=== Fragmento del documento ===
-=-=-=-=-

La colaboración con Marina Abramović marca un punto de inflexión para Ediciones Marea: un proyecto mexicano que convierte la edición en una forma de expandir el coleccionismo.
Para Ediciones Marea, la colaboración con Marina Abramović no solo representa un hito en su trayectoria, sino una internacionalización contundente y profunda de su modelo. “Este año nos hablaron directamente del estudio de Marina Abramović, estamos felices de tener este proyecto”, cuenta Rodrigo Peñafiel, subrayando que se trata apenas de su tercera artista internacional y que su socia Rita Marimen fue la encargada de la producción de esta colaboración.
Desde su fundación, Marea ha apostado por trabajar con artistas consolidados para producir ediciones limitadas, certificadas y de altísima calidad. “No necesariamente gastarte grandes sumas de dinero, sino empezar a coleccionar poco a poco con piezas certificadas, ediciones limitadas, con unas calidades increíbles”, explica Peñafiel, destacando además el valor de la manufactura local y los talleres especializados en México.
La relación con Abramović comenzó de manera orgánica durante una visita de la artista a la Ciudad de México. “Siempre que viene alguien a México nos dan ganas de enseñarle qué estamos haciendo”, recuerda Peñafiel. Miembros de su estudio conocieron piezas previas de Marea y, meses después, Abramović retomó el contacto con una idea que llevaba décadas rondándola: materializar una imagen ancestral en forma de objeto.

-=-=-=-=-

=== Datos registrados ===
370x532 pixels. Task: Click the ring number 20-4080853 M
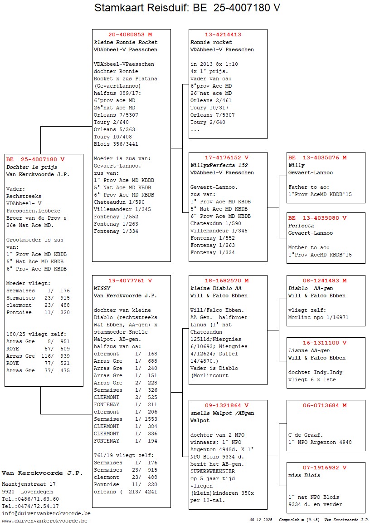coord(131,34)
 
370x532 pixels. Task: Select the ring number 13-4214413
coord(223,34)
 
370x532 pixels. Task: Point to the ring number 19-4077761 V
coord(130,281)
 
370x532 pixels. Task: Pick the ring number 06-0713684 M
coord(325,405)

-=-=-=-=-

=== Tu tarea ===
Enumera todas las personas que aparecen con nombre propio en el texto sobre Ediciones Marea.

=== Solución propuesta ===
- Marina Abramović
- Rodrigo Peñafiel
- Rita Marimen